* [Dataset entries]:
== == ==

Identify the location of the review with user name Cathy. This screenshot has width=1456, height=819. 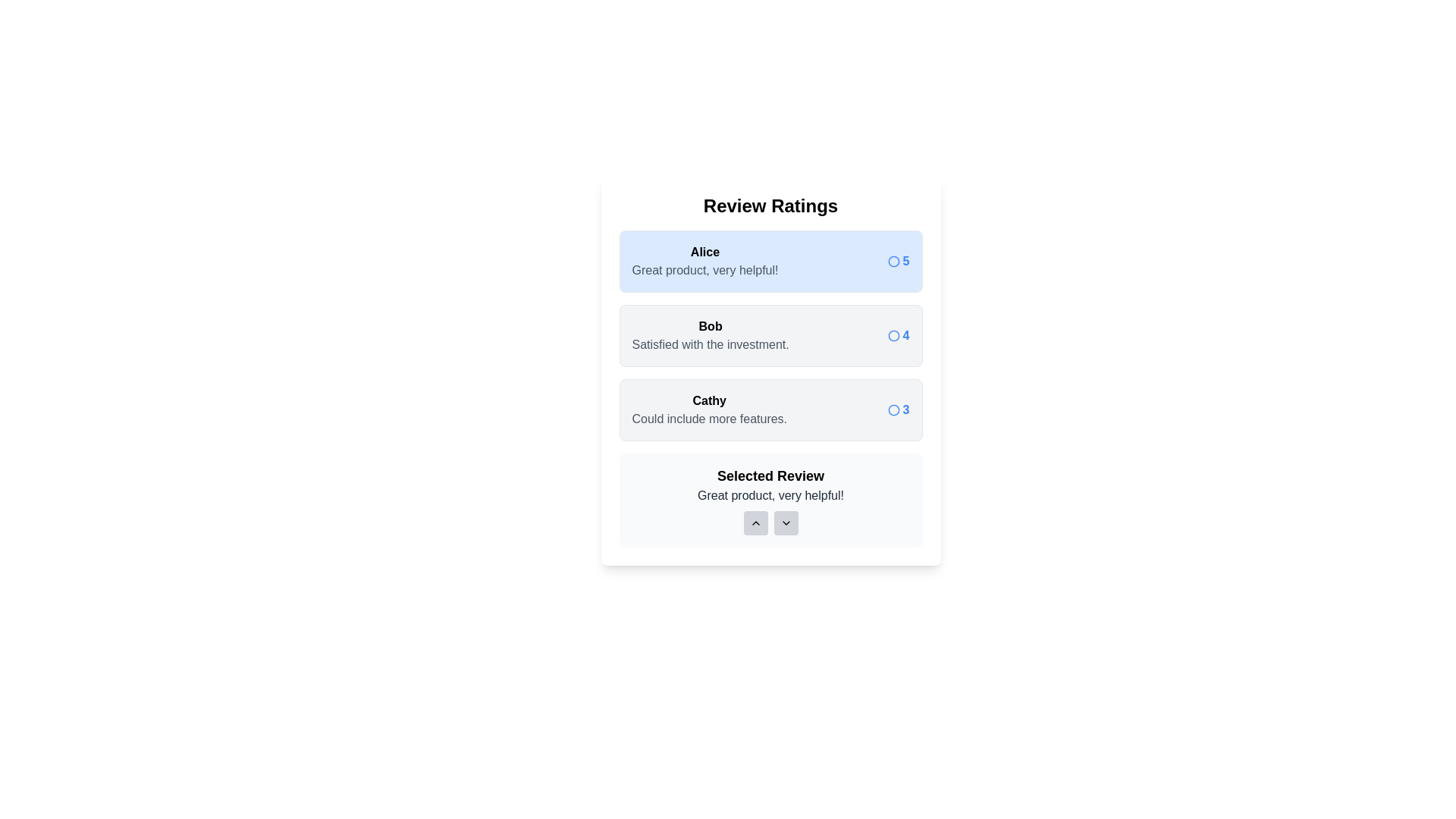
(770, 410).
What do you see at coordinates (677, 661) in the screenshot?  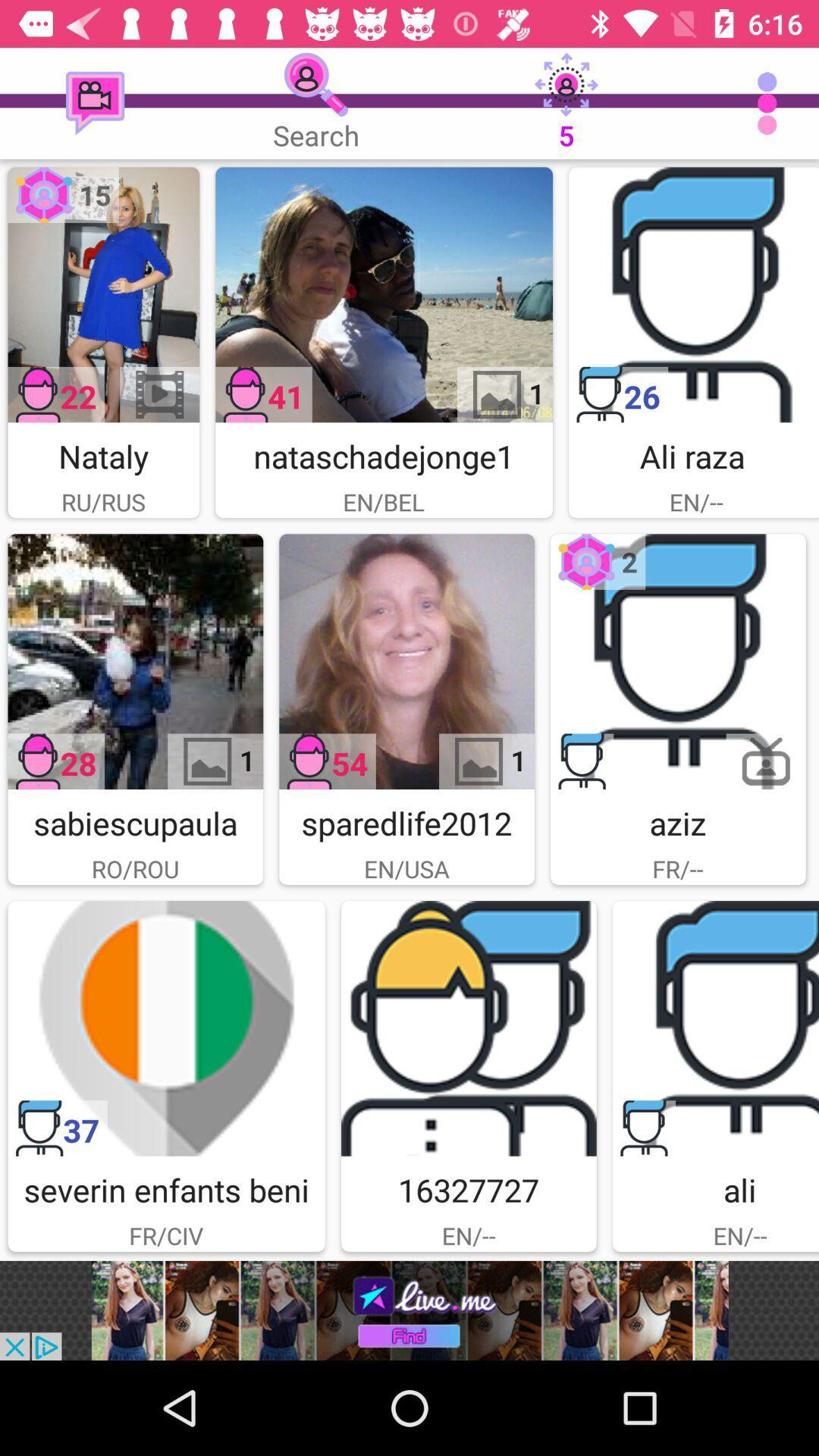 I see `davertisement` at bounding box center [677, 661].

== == ==

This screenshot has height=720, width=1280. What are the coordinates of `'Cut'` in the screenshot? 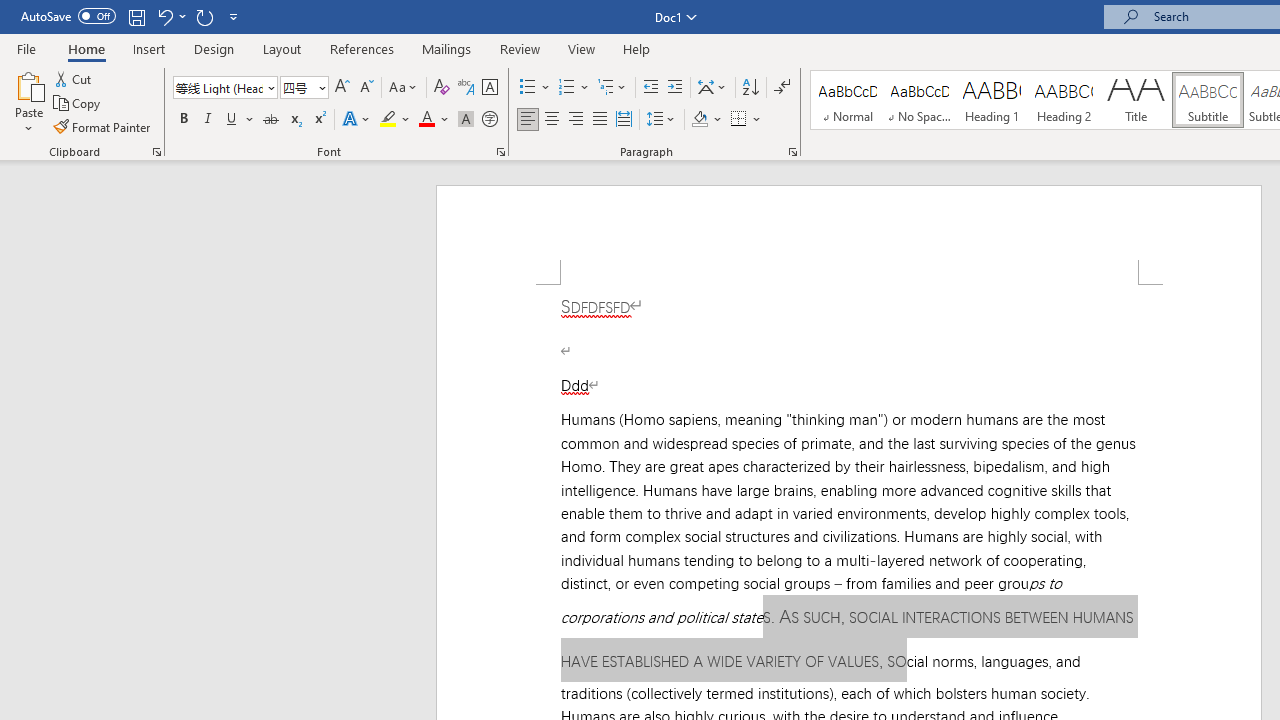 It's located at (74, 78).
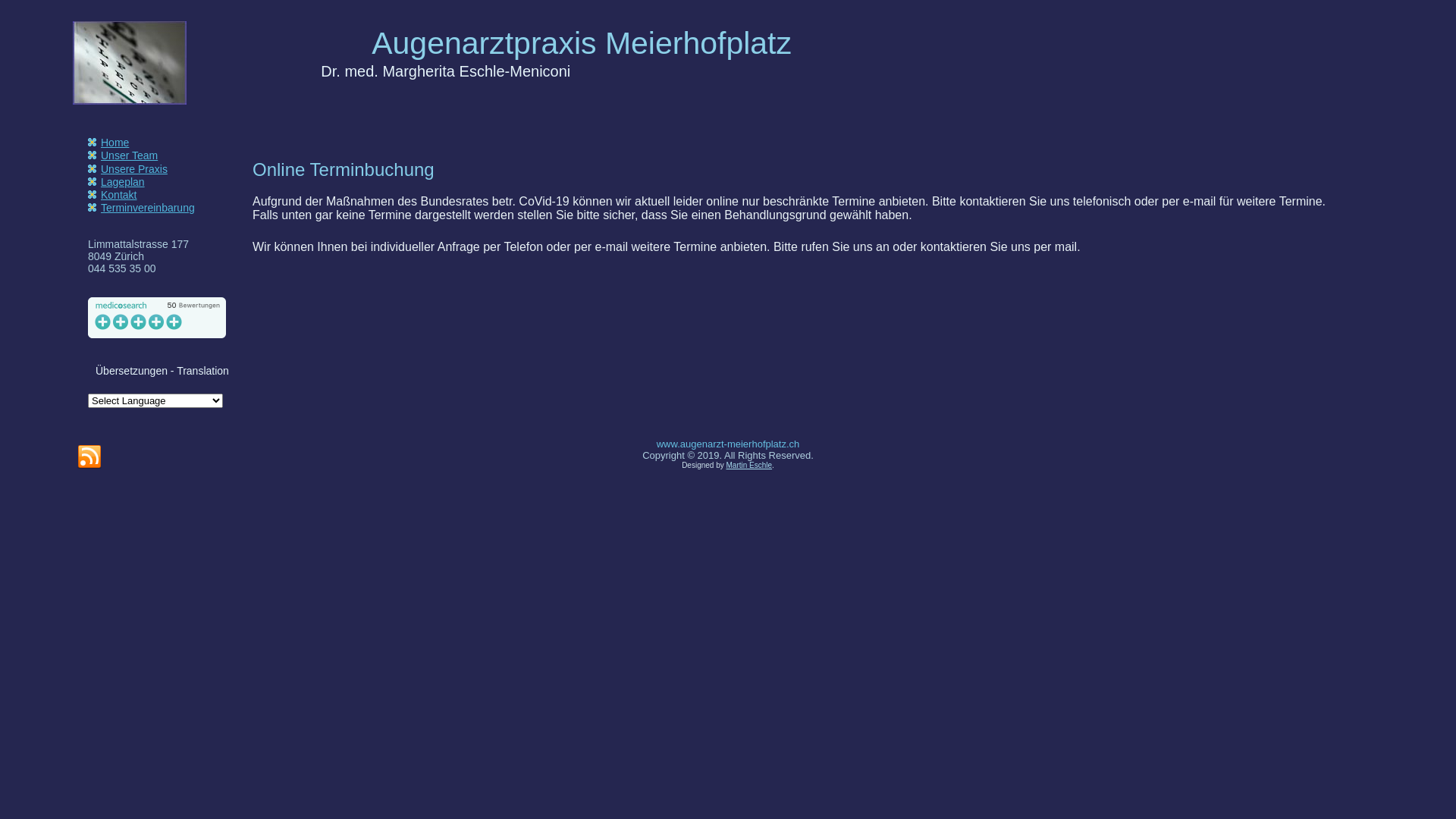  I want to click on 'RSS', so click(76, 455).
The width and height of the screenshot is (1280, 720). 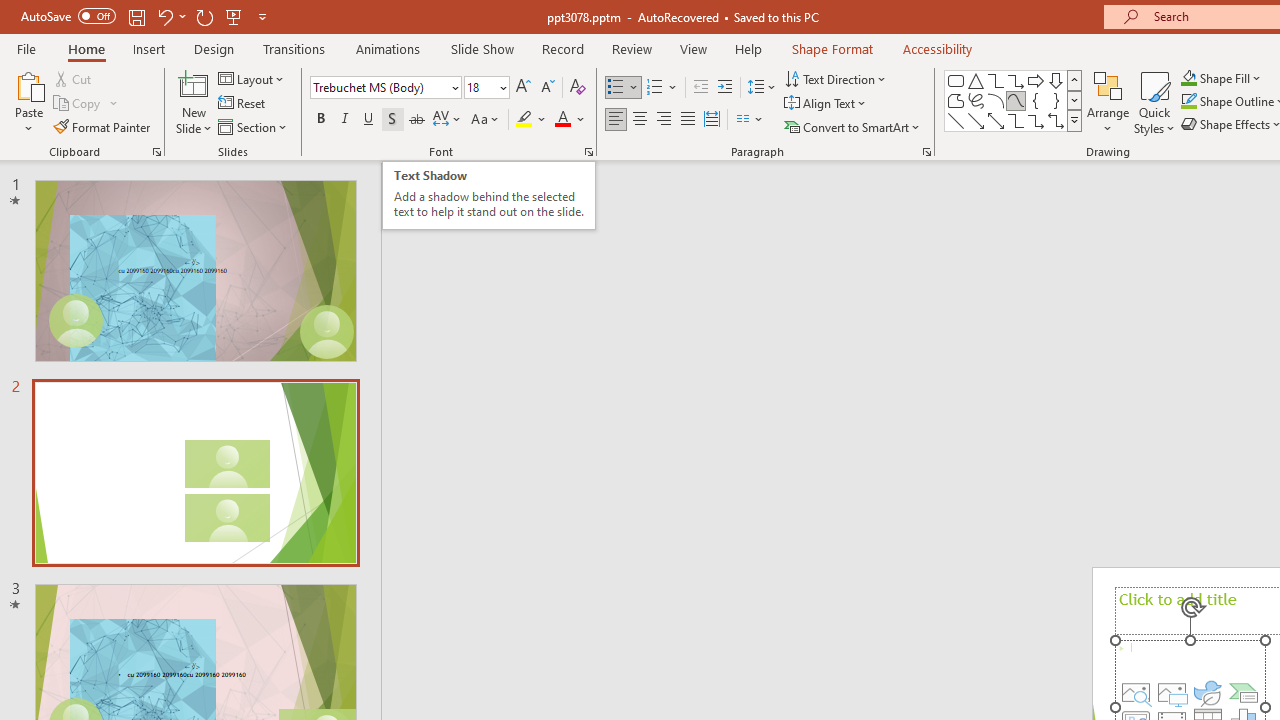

== == ==

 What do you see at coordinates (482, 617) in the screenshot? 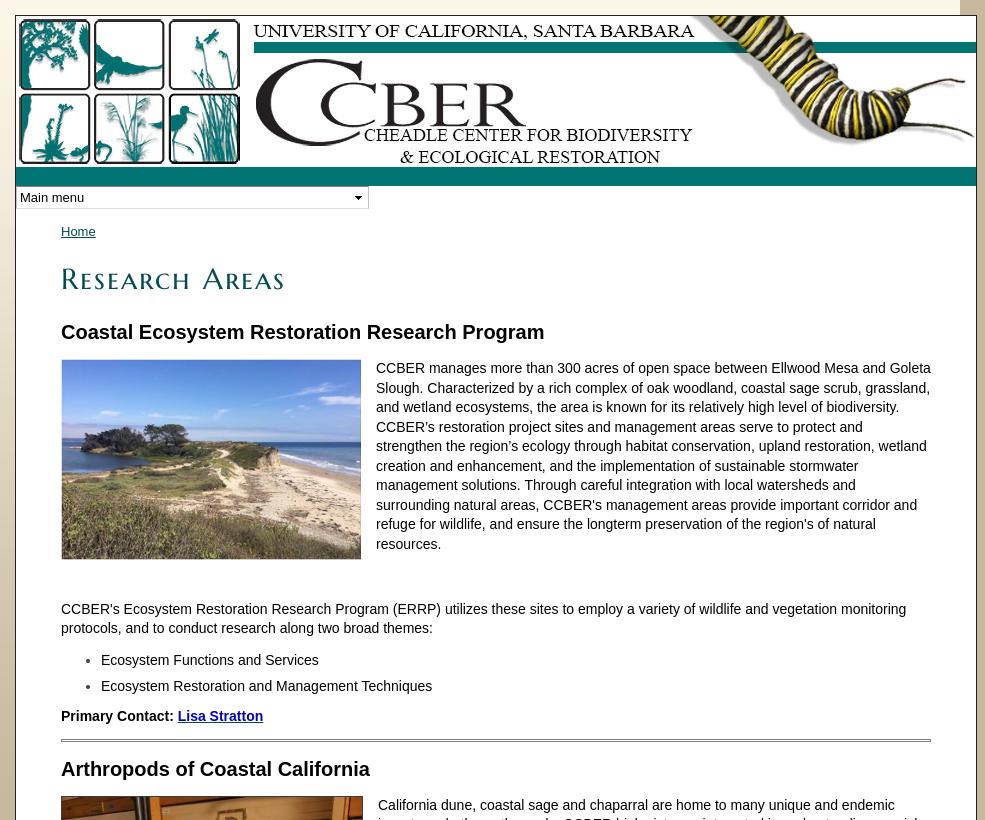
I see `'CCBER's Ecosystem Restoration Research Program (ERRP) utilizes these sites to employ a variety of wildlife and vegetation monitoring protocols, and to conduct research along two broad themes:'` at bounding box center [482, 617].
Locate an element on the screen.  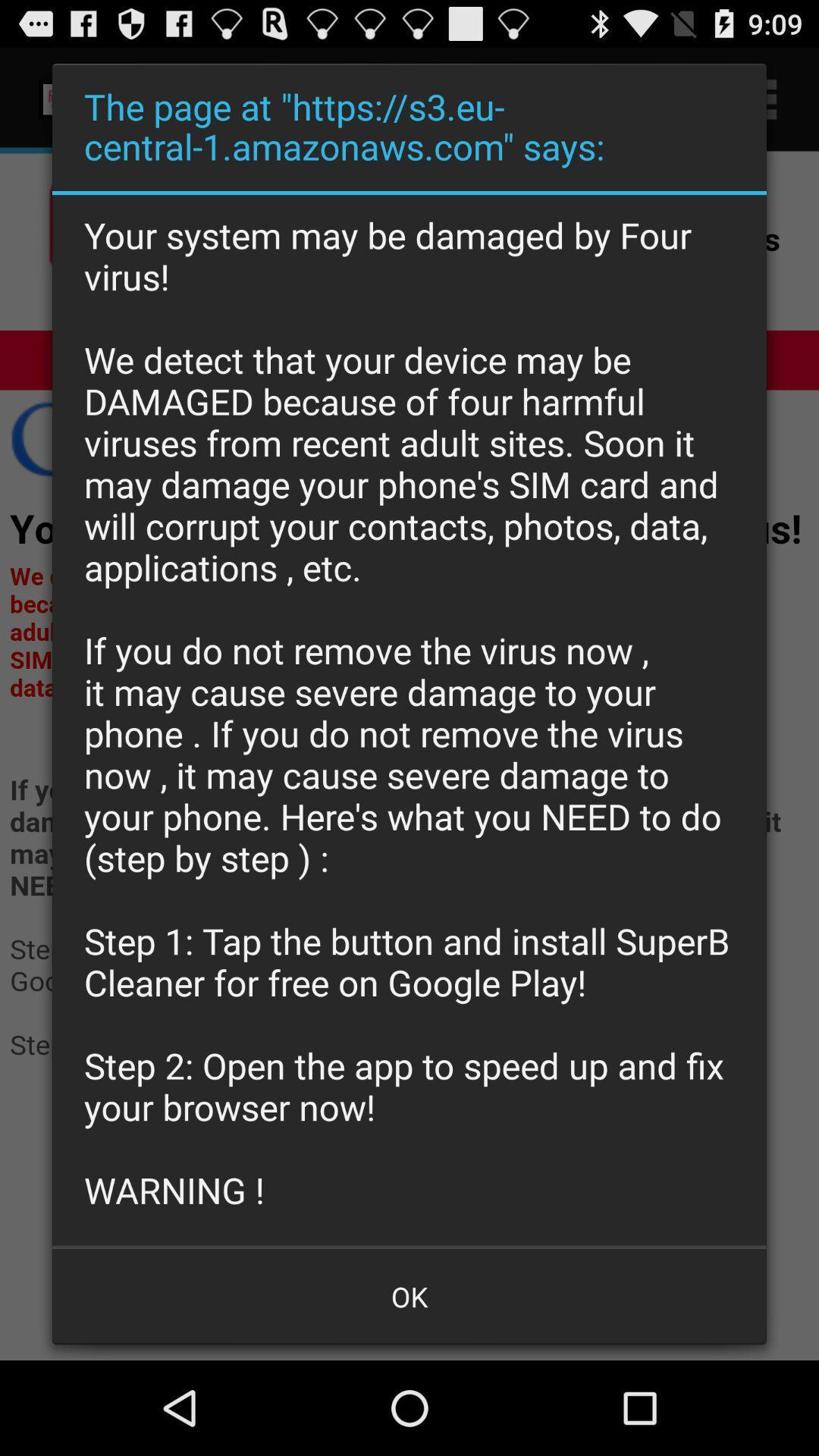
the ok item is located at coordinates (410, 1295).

== == ==

* [Exercise aim]:
Can you format the listing lines between the one holding "What do you see at coordinates (482, 617)" and the one holding "the ok item", inclusive, as a Markdown table with the columns Row and Line, skipping any blank lines and leaving the pictures out?

* [Solution for this task]:
| Row | Line |
|---|---|
| 1 |  What do you see at coordinates (482, 617) in the screenshot?  |
| 2 | I see `'CCBER's Ecosystem Restoration Research Program (ERRP) utilizes these sites to employ a variety of wildlife and vegetation monitoring protocols, and to conduct research along two broad themes:'` at bounding box center [482, 617]. |
| 3 | Locate an element on the screen.   |
| 4 | the ok item is located at coordinates (410, 1295). |